● YOUR GOAL: Among the entries below, please repeat exactly and only the lines from the line containing "Click the Display Value column header" to the line containing "Select the shopping cart icon", both lines included.

● INFORMATION SHOWN:

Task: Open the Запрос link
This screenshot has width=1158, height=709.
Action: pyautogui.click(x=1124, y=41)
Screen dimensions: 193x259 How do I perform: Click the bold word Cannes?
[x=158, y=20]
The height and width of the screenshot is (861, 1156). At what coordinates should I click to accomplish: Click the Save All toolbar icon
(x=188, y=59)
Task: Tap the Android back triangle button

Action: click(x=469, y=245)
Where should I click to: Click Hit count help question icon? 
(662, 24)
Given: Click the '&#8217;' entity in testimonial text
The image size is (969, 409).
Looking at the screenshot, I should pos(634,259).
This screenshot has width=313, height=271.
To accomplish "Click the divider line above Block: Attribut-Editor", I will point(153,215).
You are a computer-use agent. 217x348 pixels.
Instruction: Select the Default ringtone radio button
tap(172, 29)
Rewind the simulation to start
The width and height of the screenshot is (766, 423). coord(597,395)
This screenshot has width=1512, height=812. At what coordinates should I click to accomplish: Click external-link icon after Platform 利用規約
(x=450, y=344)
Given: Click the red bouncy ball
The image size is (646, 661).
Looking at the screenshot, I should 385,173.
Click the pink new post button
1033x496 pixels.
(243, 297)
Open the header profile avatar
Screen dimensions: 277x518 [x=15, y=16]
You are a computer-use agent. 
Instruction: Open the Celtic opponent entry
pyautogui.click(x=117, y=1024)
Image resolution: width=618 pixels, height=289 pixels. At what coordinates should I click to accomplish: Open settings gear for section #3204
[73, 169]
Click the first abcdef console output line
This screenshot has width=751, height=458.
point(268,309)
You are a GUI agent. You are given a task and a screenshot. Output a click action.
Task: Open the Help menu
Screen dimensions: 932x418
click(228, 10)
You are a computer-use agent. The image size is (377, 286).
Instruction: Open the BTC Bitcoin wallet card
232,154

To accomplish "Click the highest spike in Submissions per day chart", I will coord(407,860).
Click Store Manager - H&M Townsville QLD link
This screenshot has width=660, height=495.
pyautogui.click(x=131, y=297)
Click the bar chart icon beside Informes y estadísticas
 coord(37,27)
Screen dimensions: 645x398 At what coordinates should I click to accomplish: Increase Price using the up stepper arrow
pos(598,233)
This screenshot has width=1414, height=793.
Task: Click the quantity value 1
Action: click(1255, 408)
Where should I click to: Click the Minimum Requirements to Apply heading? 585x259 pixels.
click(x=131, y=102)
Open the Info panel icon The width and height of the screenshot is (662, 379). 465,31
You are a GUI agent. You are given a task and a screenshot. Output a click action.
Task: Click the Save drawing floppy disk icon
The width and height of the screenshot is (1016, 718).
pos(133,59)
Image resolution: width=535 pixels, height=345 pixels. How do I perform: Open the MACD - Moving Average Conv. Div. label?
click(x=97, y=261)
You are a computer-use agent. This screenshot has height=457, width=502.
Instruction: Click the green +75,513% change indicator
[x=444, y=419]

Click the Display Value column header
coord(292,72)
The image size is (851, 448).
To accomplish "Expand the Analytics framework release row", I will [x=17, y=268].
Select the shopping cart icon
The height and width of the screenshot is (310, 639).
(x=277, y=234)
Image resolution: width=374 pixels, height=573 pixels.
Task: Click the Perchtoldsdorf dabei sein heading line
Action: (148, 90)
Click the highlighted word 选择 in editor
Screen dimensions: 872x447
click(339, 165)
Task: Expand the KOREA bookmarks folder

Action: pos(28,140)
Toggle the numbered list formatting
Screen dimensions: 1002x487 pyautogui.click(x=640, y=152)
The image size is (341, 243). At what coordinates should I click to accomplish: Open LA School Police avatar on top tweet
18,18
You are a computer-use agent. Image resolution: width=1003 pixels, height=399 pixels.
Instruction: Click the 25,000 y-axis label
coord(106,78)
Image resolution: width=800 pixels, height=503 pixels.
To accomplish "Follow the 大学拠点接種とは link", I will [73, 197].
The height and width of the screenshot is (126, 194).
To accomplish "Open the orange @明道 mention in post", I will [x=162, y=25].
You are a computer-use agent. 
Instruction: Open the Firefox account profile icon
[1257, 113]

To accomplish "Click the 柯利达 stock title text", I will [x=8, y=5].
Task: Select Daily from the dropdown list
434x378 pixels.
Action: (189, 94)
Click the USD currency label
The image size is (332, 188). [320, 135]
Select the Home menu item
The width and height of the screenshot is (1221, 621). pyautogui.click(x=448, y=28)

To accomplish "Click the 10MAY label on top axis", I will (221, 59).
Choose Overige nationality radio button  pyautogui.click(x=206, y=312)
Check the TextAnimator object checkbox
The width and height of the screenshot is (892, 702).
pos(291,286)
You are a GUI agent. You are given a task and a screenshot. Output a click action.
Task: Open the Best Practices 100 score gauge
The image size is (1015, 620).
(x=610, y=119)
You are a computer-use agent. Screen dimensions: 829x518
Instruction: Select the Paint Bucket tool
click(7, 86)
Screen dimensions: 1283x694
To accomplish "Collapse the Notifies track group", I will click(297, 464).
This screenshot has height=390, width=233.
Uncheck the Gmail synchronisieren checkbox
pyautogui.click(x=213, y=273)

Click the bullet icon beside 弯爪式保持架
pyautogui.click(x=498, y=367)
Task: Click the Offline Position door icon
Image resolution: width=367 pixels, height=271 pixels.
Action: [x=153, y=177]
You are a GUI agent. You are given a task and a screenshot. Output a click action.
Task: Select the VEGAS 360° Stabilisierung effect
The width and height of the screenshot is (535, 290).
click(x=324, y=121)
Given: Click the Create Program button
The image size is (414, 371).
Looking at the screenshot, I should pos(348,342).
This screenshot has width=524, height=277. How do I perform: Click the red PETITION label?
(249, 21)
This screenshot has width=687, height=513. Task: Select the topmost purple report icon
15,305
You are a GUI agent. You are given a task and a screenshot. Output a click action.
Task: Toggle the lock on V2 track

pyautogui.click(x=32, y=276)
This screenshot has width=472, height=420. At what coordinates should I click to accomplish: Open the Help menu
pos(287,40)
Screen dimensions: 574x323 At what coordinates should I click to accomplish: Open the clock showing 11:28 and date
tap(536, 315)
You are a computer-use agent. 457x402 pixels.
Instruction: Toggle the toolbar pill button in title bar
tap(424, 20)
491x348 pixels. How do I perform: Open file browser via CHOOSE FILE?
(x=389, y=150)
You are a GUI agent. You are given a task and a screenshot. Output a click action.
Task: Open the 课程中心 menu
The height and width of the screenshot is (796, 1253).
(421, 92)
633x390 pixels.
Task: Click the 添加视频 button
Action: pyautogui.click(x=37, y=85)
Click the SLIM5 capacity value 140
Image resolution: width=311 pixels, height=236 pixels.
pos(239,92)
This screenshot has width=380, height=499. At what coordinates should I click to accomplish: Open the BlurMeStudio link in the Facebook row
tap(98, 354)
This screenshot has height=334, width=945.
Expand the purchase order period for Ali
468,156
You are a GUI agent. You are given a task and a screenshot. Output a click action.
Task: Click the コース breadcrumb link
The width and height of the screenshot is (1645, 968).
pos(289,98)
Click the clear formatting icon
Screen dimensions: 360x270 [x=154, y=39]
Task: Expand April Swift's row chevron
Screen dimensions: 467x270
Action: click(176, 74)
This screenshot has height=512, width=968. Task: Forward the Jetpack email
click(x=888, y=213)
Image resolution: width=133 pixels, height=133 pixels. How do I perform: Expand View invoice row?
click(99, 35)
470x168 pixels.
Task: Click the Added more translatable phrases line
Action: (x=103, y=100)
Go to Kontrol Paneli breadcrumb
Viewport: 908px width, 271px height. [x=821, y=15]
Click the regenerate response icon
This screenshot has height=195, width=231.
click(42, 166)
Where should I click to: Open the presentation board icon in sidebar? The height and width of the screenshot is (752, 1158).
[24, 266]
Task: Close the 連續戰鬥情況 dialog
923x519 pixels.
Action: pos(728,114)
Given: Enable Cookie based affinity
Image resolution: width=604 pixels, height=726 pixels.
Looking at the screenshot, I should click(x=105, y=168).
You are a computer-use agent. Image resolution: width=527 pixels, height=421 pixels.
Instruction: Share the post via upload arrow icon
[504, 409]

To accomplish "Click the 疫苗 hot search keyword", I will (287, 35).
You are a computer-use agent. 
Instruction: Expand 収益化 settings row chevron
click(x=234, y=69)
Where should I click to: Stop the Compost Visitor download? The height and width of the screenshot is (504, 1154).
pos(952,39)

● OUTPUT FOR THIS EXERCISE:
Click the Display Value column header
coord(292,72)
The image size is (851, 448).
To accomplish "Expand the Analytics framework release row", I will [x=17, y=268].
Select the shopping cart icon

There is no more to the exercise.